For the sake of argument, let’s assume Suderman is right that the marginal boost won’t make that huge a difference for the average worker (and leave aside for the moment the benefit from all that extra money in the economy). Even if you assume the extra marginal dollar may not do that much here, think what it would do in Bangladesh where garment workers live, and die at alarming rates, on incomes as low as $37 per month? The labor is so cheap in Bangladesh that China is starting to outsource work there! That extra bit of money in the hands of the workers in Bangladesh could make a world of difference in their safety and quality of life.

These conditions are perpetuated by the low cost penny pinching WalMart business model:

Ready-made garments account for 80 per cent of the country’s $24bn annual exports.

Haque said that labour groups he spoke to claimed that factories “are simply not equipped to the safety standards that are required to meet the demands of Western brands”.

“If you speak to garment managers, they say that they are under pressure to produce as much clothes as possible with the least amount of money,” he said. “And so they say in these circumstances, safety isn’t always the priority.”

“The priority here is to produce as much clothes as possible.”

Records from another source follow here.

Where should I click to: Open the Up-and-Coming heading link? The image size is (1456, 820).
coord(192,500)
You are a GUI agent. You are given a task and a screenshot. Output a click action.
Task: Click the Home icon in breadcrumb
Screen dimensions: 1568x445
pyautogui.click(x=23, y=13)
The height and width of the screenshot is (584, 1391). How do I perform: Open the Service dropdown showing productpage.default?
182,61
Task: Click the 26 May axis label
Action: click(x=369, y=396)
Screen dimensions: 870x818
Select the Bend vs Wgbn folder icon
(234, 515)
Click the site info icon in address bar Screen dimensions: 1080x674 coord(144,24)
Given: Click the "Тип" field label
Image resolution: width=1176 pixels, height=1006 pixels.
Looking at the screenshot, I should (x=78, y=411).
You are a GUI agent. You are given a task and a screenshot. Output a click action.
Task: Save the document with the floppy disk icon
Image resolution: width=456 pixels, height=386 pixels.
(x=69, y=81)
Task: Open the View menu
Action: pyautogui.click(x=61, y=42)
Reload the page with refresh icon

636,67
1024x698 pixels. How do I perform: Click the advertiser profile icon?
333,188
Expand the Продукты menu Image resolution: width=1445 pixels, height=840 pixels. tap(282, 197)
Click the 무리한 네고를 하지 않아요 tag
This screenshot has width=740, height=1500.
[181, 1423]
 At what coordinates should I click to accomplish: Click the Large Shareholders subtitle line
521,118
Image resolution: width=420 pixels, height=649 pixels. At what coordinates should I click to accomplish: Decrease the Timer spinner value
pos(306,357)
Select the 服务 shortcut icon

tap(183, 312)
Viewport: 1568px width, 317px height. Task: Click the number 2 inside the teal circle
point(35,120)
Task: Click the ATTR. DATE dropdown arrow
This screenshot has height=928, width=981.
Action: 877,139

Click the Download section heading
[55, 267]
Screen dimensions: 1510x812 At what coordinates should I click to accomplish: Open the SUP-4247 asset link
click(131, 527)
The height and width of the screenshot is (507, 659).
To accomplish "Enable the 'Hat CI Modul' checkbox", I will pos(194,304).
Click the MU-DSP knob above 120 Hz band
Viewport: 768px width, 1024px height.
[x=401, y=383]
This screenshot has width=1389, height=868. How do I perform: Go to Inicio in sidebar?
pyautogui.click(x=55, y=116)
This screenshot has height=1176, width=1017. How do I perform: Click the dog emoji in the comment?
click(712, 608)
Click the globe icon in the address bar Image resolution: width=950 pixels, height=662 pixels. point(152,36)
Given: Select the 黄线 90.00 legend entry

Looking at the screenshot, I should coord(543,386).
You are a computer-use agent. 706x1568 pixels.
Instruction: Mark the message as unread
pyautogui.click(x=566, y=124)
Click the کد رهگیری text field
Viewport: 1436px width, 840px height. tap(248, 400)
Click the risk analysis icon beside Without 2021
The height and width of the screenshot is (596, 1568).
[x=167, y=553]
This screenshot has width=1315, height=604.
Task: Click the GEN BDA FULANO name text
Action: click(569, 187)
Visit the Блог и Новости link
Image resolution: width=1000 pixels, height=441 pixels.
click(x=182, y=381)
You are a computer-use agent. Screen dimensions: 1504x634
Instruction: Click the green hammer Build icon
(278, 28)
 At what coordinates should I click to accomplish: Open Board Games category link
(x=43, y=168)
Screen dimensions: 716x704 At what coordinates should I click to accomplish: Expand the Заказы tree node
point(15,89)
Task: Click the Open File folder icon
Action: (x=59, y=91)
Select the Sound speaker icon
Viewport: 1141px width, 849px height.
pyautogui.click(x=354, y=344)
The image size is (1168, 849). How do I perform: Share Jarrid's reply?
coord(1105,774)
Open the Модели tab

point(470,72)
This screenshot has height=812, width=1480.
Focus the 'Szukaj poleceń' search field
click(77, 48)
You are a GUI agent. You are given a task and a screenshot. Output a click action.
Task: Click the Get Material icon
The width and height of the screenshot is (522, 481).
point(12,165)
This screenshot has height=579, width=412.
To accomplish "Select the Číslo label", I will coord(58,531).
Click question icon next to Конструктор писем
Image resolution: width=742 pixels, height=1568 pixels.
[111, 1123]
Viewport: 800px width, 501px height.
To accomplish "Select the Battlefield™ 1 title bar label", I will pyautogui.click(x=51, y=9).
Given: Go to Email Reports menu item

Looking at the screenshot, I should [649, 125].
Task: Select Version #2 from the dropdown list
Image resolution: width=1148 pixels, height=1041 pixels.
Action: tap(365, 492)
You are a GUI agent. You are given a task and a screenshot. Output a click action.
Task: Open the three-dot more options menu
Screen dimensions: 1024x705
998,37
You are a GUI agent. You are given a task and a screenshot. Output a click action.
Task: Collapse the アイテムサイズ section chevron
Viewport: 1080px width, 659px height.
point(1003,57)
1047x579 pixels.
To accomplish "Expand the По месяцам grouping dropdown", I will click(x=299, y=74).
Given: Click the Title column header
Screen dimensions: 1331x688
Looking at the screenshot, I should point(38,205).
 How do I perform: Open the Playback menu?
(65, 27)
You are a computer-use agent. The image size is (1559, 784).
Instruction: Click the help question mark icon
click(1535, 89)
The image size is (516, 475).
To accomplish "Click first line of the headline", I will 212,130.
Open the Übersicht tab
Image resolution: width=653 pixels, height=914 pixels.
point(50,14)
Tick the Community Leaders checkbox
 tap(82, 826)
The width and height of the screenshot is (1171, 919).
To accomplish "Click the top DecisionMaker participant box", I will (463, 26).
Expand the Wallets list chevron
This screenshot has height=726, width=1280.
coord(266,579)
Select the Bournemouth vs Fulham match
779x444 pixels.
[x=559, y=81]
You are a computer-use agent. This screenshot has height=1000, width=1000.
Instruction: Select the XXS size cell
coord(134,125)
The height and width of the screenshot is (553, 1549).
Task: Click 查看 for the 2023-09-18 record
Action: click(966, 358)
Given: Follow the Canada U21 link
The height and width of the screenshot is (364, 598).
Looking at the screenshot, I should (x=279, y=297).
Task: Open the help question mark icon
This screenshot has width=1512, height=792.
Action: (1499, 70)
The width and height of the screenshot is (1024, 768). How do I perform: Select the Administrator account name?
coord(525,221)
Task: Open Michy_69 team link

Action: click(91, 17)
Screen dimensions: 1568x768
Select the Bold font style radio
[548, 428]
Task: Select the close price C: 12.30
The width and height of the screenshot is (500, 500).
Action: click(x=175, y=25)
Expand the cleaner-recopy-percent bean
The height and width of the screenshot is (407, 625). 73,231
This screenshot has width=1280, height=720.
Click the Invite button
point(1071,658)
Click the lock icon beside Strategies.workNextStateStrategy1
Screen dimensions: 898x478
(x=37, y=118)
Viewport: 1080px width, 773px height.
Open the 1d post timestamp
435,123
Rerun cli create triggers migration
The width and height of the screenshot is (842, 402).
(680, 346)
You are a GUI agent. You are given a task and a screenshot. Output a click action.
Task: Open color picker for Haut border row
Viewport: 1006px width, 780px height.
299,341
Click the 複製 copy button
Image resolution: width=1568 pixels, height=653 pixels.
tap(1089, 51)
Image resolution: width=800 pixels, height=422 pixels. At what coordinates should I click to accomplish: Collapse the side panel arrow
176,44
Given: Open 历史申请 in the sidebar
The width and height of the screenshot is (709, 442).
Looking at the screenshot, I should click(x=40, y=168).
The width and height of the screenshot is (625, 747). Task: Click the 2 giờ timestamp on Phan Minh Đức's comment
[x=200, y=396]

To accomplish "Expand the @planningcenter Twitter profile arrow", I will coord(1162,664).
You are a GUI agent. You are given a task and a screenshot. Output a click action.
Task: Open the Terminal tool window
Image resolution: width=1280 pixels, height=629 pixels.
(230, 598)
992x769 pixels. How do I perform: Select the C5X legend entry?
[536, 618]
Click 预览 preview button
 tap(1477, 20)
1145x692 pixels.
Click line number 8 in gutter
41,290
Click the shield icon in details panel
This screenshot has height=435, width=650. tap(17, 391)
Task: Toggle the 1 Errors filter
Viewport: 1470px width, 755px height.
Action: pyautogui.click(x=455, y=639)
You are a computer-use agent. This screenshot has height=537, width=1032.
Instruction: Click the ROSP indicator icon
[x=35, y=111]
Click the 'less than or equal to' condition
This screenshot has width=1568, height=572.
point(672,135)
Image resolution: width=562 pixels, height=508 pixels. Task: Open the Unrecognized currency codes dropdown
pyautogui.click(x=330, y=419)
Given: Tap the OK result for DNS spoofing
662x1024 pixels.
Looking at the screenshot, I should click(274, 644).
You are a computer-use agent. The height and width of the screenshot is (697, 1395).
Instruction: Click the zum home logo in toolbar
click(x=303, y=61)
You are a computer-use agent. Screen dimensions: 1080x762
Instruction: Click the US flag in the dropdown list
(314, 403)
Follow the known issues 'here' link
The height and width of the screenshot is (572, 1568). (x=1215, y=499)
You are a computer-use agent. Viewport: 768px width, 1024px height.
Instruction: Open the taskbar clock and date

I have no idea what the fix or answer to these problems and incongruities are. Maybe there isn’t one. But I do think the equation is a lot more complex than people like Suderman and Ezra Klein let on. The effects of the WalMart economy go a lot further downstream than US retail employees. The Triangle Shirtwaist Fire of 1911, where 146 souls perished, served as a wake up call for these types of labor practices in the US. The Tazreen Fashions garment fire may well match or eclipse that death toll by the time it is all said and done. Perhaps it, too, should serve as a wake up call as to the human cost of the WalMart business model.